De igual forma repicaron en NoticieroDigital.com:
--> "Creo que cada día somos mas pelabolas en esta Venezuela de nuevos oligarcas y resentidos, donde nada mas hay oportunidad para ellos...."
--> "Creo haber pertenecido en el pasado a eso que llaman "clase media "...
Lo que pensé que sería fácil, vuelve a enredar el asunto. El concepto de clase media según su ingreso económico no puede ser fijado dentro de bandas exactas; tampoco según su preparación académica ni su capacidad de consumo ni su acceso a bienes y servicios (¿Cuánto clase media se anda bañando con tobito un día o cuánto anda escogiendo el color del mármol de la cocina?)... no está fácil. Y no por eso cometeremos la burrada de decir que la clase media no existe.

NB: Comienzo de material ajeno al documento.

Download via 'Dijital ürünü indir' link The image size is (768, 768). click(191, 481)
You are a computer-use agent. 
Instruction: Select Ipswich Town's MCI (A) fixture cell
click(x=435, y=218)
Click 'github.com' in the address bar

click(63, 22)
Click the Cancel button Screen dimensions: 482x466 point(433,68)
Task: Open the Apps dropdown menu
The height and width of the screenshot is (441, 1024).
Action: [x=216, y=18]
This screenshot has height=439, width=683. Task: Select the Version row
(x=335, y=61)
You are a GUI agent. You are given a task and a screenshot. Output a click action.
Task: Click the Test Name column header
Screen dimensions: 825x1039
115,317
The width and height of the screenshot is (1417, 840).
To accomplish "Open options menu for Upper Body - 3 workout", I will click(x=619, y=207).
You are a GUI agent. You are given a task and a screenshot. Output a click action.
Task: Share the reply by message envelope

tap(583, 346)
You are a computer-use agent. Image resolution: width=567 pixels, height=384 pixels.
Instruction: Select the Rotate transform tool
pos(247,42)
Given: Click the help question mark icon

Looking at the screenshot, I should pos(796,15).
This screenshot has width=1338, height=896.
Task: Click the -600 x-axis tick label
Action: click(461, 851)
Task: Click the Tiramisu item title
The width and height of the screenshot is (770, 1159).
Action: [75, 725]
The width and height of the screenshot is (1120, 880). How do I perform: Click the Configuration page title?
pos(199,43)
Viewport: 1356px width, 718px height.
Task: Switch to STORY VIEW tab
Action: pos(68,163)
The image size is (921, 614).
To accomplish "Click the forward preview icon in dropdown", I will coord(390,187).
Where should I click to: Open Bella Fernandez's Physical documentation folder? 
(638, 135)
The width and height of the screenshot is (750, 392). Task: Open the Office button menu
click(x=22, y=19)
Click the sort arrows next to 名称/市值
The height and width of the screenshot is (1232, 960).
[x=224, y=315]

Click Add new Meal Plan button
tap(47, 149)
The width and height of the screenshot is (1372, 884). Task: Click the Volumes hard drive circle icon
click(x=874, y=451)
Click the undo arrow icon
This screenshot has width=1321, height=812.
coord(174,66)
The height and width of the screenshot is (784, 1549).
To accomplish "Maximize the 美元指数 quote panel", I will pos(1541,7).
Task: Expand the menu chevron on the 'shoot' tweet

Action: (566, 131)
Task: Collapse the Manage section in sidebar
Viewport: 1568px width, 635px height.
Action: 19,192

Aunque hay algo. Pareciera que de la existencia y reafirmación de la clase media dependiera el equilibrio tenso de la injusticia en el reparto de riquezas entre el polo más alto y más bajo de la sociedad. Por eso, en lo que ese terreno difuso, gris y medio niniístico de la clase media flaquea, pierde sus privilegios en la participación política, si es que alguna vez los usó.
La situación es clara con aquello de que más y más poder económico está cada vez en menos manos. Y que la pobreza ha aumentado en términos cuantitativos y cualitativos. De hecho, el fenómeno de los "nuevos pobres" es más grande pero menos notorio que el de los "nuevos ricos"... así que alertas. Cuando se fragmenta lo que de por sí no estaba firme, la dispersión genera confusión, y no es un lujo que nos podamos dar si queremos comprender lo que pasa de este lado de Maiquetía.
Quizá tengamos una clase media engolosinada y otra deprimida. Quizá una esperanzada y otra a la espera. A una se le quiere aglutinar bajo la retórica del miedo y a otra se le habla de la reivindicación de los que no tienen sus privilegios. El hecho es que la clase media quiere que la dejen en paz. Y no sé si sea sana esa "paz" anestesiante que la haría ajena de cualquier cambio social que ocurra en este país.
Sería cruel despertar un día y comprender que por no ser partícipe, observadora o analista de los acontecimientos, su tiempo haya pasado y ya resultara inútil.
Sea cual sea el destino de este país esquizofrénico.
En 1997 Roberto Hernández Montoya publicó:
- Elogio de la Clase Media
- Vituperio de la Clase Media
Contó el genial Oscar Wilde que Dorian Gray quiso permanecer sin cambios. Justo ese fue su castigo.